Meine ganz persönliche Himmelfahrt

Erzähler:
Es ist Nacht. Kalt. Ein Bahnhof mit einer Bahnhofshalle. Auf einer Bank sitzt ein Reisender (a). Er ließt in einer Zeitung. Ein zweiter Reisender (b) kommt aus Richtung der Schienengleise und setzt sich auf die Bank.

B:            So ein Mist!
Regie:      a ließt weiter in der Zeitung.
B:            So’n Mist!
A:            Zug verpasst?
B:            Er kam nicht.
Regie:      A schaut zu B.
A:            Sie sehe aber gar nicht gut aus.
B:            (leicht wehleidig) Das selbe sagte meine Frau auch immer zu mir.
A:            Oh! … Sie haben ihre Frau verloren?
B:            Ja, … an den besten Freund.
A:            … Und … jetzt wollen sie alles hinter sich lassen?’
B:            … Das kann man so sagen. … (zu sich selbst)
Und Heinz meinte noch: „Das klappt tod-sicher!“
A:            Ihre Reise?
B:            Meine ganz persönliche Himmelfahrt.
A:            Ihre was?
B:           (zu sich selbst mit verträumtem Blick) … Ich lag so bequem auf der Schwelle, … nur das Köpfchen schaut über die Schiene.

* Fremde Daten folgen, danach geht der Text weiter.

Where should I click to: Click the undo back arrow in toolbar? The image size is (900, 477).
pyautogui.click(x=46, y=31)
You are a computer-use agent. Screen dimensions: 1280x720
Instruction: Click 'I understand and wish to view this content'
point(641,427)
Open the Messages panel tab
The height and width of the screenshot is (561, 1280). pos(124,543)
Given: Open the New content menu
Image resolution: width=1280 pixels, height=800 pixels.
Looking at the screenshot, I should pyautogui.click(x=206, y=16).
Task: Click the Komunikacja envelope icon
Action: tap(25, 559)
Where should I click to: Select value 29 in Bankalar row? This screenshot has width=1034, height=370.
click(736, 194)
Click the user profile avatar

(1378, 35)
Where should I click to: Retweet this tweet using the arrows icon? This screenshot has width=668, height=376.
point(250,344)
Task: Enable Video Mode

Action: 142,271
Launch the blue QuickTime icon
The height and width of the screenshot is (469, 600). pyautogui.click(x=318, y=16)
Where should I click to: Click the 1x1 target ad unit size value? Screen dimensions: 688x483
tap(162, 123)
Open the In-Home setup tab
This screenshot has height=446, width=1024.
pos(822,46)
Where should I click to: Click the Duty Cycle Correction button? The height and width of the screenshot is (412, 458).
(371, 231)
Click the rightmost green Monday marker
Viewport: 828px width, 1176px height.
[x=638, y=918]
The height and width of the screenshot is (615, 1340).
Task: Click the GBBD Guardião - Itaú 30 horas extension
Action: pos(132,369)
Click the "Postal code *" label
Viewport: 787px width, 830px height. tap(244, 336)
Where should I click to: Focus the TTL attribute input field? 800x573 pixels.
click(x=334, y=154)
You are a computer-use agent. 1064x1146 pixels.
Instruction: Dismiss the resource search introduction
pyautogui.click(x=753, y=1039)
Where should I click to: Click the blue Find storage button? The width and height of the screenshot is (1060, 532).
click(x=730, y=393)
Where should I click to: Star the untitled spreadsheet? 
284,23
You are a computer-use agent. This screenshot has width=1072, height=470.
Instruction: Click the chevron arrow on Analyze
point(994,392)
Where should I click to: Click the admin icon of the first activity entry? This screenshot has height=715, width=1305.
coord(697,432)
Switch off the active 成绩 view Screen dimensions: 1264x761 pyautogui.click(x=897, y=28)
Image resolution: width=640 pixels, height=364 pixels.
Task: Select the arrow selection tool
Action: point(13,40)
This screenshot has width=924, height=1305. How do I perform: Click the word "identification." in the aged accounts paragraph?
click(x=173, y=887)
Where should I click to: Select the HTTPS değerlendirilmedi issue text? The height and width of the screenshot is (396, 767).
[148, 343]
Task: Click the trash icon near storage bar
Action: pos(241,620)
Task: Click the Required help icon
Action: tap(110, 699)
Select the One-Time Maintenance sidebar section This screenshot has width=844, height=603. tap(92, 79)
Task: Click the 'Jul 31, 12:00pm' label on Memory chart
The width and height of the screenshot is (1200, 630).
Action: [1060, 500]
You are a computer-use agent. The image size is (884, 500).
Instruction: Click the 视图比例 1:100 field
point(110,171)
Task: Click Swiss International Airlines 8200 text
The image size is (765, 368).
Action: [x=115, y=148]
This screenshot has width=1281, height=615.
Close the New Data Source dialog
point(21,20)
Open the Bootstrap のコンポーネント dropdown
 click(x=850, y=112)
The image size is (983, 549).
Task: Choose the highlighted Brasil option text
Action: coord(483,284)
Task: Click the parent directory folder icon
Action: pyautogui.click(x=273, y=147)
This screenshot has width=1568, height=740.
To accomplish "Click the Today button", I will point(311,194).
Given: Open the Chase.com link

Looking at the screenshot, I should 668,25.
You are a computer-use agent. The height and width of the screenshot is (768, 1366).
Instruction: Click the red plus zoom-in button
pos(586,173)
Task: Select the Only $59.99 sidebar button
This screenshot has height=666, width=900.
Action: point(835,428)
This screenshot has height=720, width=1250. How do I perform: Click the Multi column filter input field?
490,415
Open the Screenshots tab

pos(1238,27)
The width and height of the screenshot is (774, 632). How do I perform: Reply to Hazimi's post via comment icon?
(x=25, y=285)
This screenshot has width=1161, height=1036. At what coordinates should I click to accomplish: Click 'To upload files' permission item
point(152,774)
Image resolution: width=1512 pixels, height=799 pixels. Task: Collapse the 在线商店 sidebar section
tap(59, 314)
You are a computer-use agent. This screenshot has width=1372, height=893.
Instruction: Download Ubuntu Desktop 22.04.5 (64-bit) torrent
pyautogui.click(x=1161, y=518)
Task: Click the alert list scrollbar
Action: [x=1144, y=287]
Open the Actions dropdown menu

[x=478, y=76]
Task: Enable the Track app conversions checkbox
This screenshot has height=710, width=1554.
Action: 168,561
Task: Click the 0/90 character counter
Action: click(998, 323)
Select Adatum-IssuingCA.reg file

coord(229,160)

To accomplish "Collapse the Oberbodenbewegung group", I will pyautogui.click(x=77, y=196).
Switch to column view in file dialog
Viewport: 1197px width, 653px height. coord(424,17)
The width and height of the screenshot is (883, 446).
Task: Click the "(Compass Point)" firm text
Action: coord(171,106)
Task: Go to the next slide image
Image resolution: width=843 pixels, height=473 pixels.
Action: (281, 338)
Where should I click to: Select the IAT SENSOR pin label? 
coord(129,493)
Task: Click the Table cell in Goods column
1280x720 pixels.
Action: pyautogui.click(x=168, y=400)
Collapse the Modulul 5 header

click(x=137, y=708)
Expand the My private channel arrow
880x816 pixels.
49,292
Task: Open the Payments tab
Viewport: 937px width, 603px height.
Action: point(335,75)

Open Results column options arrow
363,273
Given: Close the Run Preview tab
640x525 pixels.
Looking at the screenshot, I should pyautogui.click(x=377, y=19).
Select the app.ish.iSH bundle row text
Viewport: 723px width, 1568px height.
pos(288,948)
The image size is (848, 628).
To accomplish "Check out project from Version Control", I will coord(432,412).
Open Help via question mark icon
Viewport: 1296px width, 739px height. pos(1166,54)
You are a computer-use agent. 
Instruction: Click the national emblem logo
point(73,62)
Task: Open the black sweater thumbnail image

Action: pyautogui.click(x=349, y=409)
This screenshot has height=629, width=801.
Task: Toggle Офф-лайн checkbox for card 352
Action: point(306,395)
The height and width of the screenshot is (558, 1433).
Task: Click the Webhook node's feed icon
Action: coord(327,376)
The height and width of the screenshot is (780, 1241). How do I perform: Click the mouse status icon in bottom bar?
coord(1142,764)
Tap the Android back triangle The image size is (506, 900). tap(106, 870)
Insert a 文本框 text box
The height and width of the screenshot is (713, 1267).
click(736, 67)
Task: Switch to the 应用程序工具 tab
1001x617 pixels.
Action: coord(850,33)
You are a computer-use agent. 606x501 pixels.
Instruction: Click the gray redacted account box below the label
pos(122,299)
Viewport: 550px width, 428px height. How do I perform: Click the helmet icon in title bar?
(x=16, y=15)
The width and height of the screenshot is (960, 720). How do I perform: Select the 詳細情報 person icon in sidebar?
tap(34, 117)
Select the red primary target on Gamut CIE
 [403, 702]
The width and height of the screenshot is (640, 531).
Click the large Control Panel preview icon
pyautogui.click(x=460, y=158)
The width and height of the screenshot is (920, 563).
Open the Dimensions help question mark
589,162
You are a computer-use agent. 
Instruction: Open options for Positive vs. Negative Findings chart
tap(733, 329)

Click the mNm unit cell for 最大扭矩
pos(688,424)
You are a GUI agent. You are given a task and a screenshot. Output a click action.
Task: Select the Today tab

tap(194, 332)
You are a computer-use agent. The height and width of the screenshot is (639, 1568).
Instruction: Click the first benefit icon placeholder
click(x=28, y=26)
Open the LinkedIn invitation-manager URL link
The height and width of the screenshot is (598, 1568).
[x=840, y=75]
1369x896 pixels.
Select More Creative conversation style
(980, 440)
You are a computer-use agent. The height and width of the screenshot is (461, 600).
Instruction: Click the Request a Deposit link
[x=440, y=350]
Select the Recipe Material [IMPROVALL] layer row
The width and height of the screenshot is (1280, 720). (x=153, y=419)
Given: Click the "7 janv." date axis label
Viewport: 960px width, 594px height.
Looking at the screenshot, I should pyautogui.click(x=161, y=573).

A:            Was haben sie da gemach?
B:            Auf den Zug gewartet.
A:            Aber da hätte ja was passieren können!
B:            Was glauben sie wohl, warum ich mich da hingelegt habe?
A:           (flüsternd) Sie wollten ihrem Leben ein Ende setzen?
(normal laut) Das ist doch dumm von ihnen. … Züge haben immer Verspätung!
B:            Mein Zug hatte keine Verspätung, … er ist ausgefallen!
A:            … und wann kommt der Nächste?
B:            In 42 Minuten.
A:            … Nicht das sie den verpassen.
B:            Soll ich mich da jetzt schon hinlegen? … Wissen sie wie kalt es da ist? … Da könnte ich ja erfrieren!
A:           … Wie kann ich ihnen da nur helfen? …
Vorhin las ich eine Todesanzeige. … Moment
(a sucht in der Zeitung die Anzeige). … Ja, hier!
… “Du warst der rettende Engel für einen Ertrinkenden und gabst dafür dein Leben.“ …
(verträumt) Ist das nicht schön?
B:            Schön doof war der! … Ich sagte noch zu ihm: „Lass mich in Ruhe und schwimm weiter.
… Irgendwann war er dann nicht mehr zu sehen.
A:            Ach, … sie kannten den Mann?
B:            Flüchtig.
A:            … (kurze Pause) … Schon mit’m Seil versucht?
B:            Gerissen.
A:            Tabletten?
B:            … ‚ne ganze Hand voll.
A:            UND!?
B:            Die Falschen erwischt. … Aufputschmittel. … Konnte Tage lang nicht schlafen.
A:            Gasherd?
B:            Ich habe einen  E-Herd.
A:            Vom Haus gesprungen?
B:            Bin nicht schwindelfrei.
A:            Pulsadern?
B:            Blut kann ich auch nicht sehen.
A:            Also, dann kann ich ihnen auch nicht helfen!
B:           (leicht gereizt) Zug kommt nicht (steht auf), kalt ist es.
Helfen können sie mir auch nicht, und die ganze Nacht hänge ich auf dem Bahnhof herum. …
Mir reicht’s! … Ich gehe nach Hause. (geht)
A:            … Leute gibt’s! … Erschießen müsste man die! …
(hält innen und ruft hinterher) HEY!!!